To apply this yaml file run
$ kubectl apply -f installer.yaml
Configure Kubernetes API Server
To use webhook authentication, you need to set --authentication-token-webhook-config-file flag of your Kubernetes API server to a kubeconfig file describing how to access the Guard webhook service.
To generate webhook file run
$ guard get webhook-config appscode -o ldap --addr=10.96.10.96:443
apiVersion: v1
clusters:
- cluster:
certificate-authority-data: <some_value>
server: https://10.96.10.96:443/apis/authentication.k8s.io/v1/tokenreviews
name: guard-server
contexts:
- context:
cluster: guard-server
user: appscode@Github
name: webhook
current-context: webhook
kind: Config
preferences: {}
users:
- name: appscode@Github
user:
client-certificate-data: <some_value>
client-key-data: <some_value>
Issue Token
To get a token run
$ guard get token -o ldap --ldap.auth-choice=0 --ldap.username=<user_name> --ldap.password=<user_password>
I0807 14:24:45.286852 16281 logs.go:19] FLAG: --alsologtostderr="false"
I0807 14:24:45.287179 16281 logs.go:19] FLAG: --analytics="false"
I0807 14:24:45.287207 16281 logs.go:19] FLAG: --help="false"
I0807 14:24:45.287227 16281 logs.go:19] FLAG: --ldap.auth-choice="0"
I0807 14:24:45.287251 16281 logs.go:19] FLAG: --ldap.disable-pa-fx-fast="true"
I0807 14:24:45.287326 16281 logs.go:19] FLAG: --ldap.krb5-config="/etc/krb5.conf"
I0807 14:24:45.287359 16281 logs.go:19] FLAG: --ldap.password="<user_password>"
I0807 14:24:45.287377 16281 logs.go:19] FLAG: --ldap.realm=""
I0807 14:24:45.287389 16281 logs.go:19] FLAG: --ldap.spn=""
I0807 14:24:45.287439 16281 logs.go:19] FLAG: --ldap.username="<user_name>"
I0807 14:24:45.287459 16281 logs.go:19] FLAG: --log_backtrace_at=":0"
I0807 14:24:45.287514 16281 logs.go:19] FLAG: --log_dir=""
I0807 14:24:45.287554 16281 logs.go:19] FLAG: --logtostderr="false"
I0807 14:24:45.287568 16281 logs.go:19] FLAG: --organization="ldap"
I0807 14:24:45.287641 16281 logs.go:19] FLAG: --stderrthreshold="0"
I0807 14:24:45.287657 16281 logs.go:19] FLAG: --v="0"
I0807 14:24:45.287671 16281 logs.go:19] FLAG: --vmodule=""
Current Kubeconfig is backed up as /home/user/.kube/config.bak.2018-08-07T14-24.
Configuration has been written to /home/user/.kube/config
Testing
Let’s create RBAC for our user, let’s imagine that we want to give him a permission to view pods in the default namespace.
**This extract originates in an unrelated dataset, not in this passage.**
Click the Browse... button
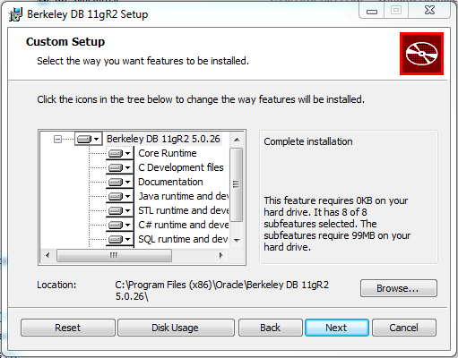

In that case, our RBAC file should look like:
kind: Role
apiVersion: rbac.authorization.k8s.io/v1
metadata:
namespace: default
name: pod-reader
rules:
- apiGroups: [""] # "" indicates the core API group
resources: ["pods"]
verbs: ["get", "watch", "list"]
---
kind: RoleBinding
apiVersion: rbac.authorization.k8s.io/v1
metadata:
name: read-pods
namespace: default
subjects:
- kind: User
name: user # Name is case sensitive
apiGroup: rbac.authorization.k8s.io
roleRef:
kind: Role #this must be Role or ClusterRole
name: pod-reader # this must match the name of the Role or ClusterRole you wish to bind to
apiGroup: rbac.authorization.k8s.io
save this file as rbac.yaml and let’s apply it:
$ kubectl apply -f rbac.yaml
Let’s test everything:
# trying to get pods in the kube-system namespace
kubectl get po -n kube-system
Error from server (Forbidden): pods is forbidden: User "user" cannot list pods in the namespace "kube-system"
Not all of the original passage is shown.